Speaking of quality over quantity, if you don’t count his voice work in Hotel Transylvania 3, 2018 was the first year in a long time without a theatrical release from Adam Sandler.  That alone made 2018 a glorious year answering one of this column’s longest repeating annual resolutions to stop that man’s redundantly bad career.  I say that while still being happy Adam Sandler’s recent unbound and R-rated Netflix comedy special has done so well. Give us that grown-up Adam Sandler.  Bury the man child. Since Netflix is writing him checks, it’s up to them to remake Adam Sandler. Someday, we’ll be glad he’s back in the spotlight as a new man.  The fear will always be him slipping back to the boorish slacker type that made him rich.

#11: Price point will always be the greatest trigger and hurdle simultaneously

This goes for all of the current streaming services out there and all of the ones still coming, especially Disney+.  Each streaming service’s standalone price makes it highly affordable compared to the price of theater tickets for the whole family year-round or a bloated cable TV subscription.  The devices like AppleTV, Roku, Google Chromecast, Amazon Fire, and more are all wonderfully affordable too. The hard part is if/when you feel like you need to have 4-5 streaming services in addition to the steadily increasing costs of high speed internet to make it all work.  Then that number balloons. At some point, the overabundance of services and higher prices will break a common person’s budget. The services have to make sure they don’t reach that point.

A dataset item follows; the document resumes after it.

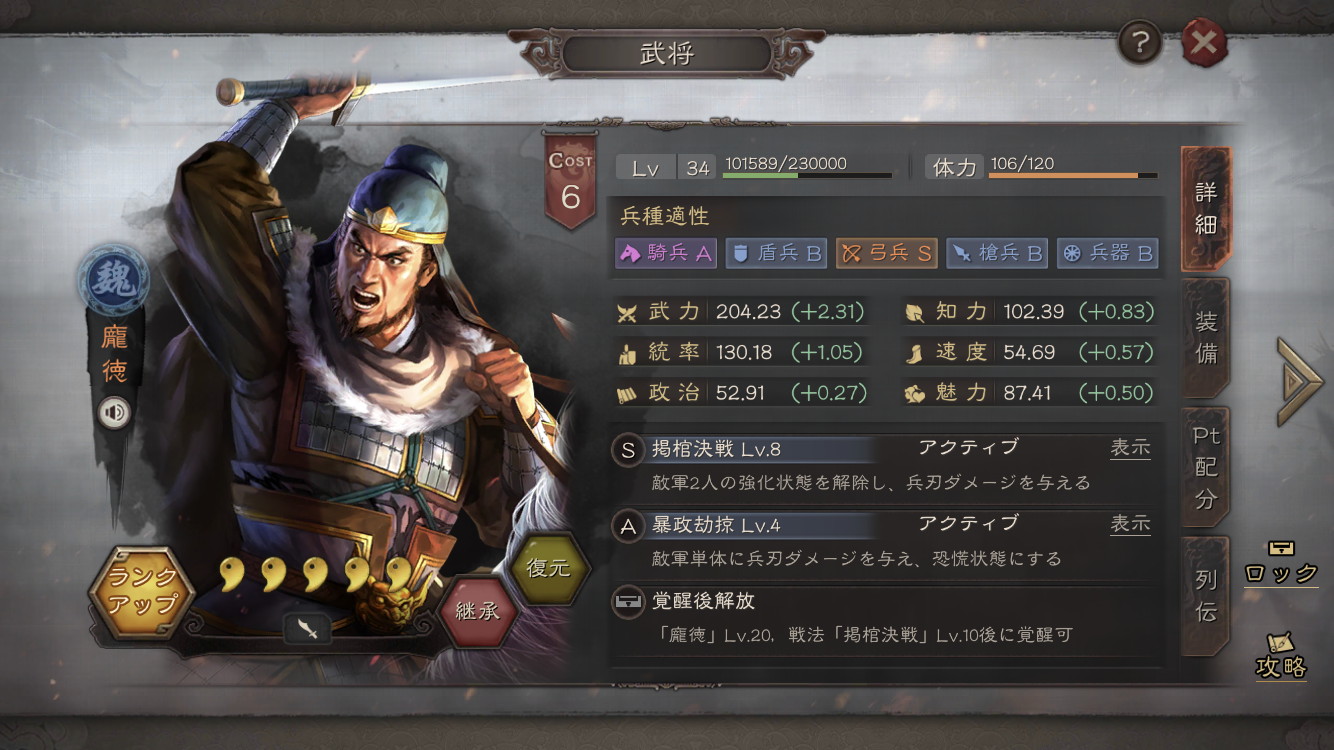1334x750 pixels.
Task: Show details for 暴政劫掠 skill
Action: 1130,524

DON SHANAHAN is a Chicago-based and Rotten Tomatoes-approved film critic writing on his website Every Movie Has a Lesson and also on Medium.com for the MovieTime Guru publication.  As an educator by day, Don writes his movie reviews with life lessons in mind, from the serious to the farcical. He is a proud director and one of the founders of the Chicago Independent Film Critics Circle and a new member of the nationally-recognized Online Film Critics Society.  As a contributor here on Feelin’ Film now for over a year, he’s going to expand those lessons to current movie news and trends while chipping in with guest spots and co-hosting duties, including the special “Connecting with Classics” podcast program.  Find “Every Movie Has a Lesson” on Facebook, Twitter, and Medium to follow his work.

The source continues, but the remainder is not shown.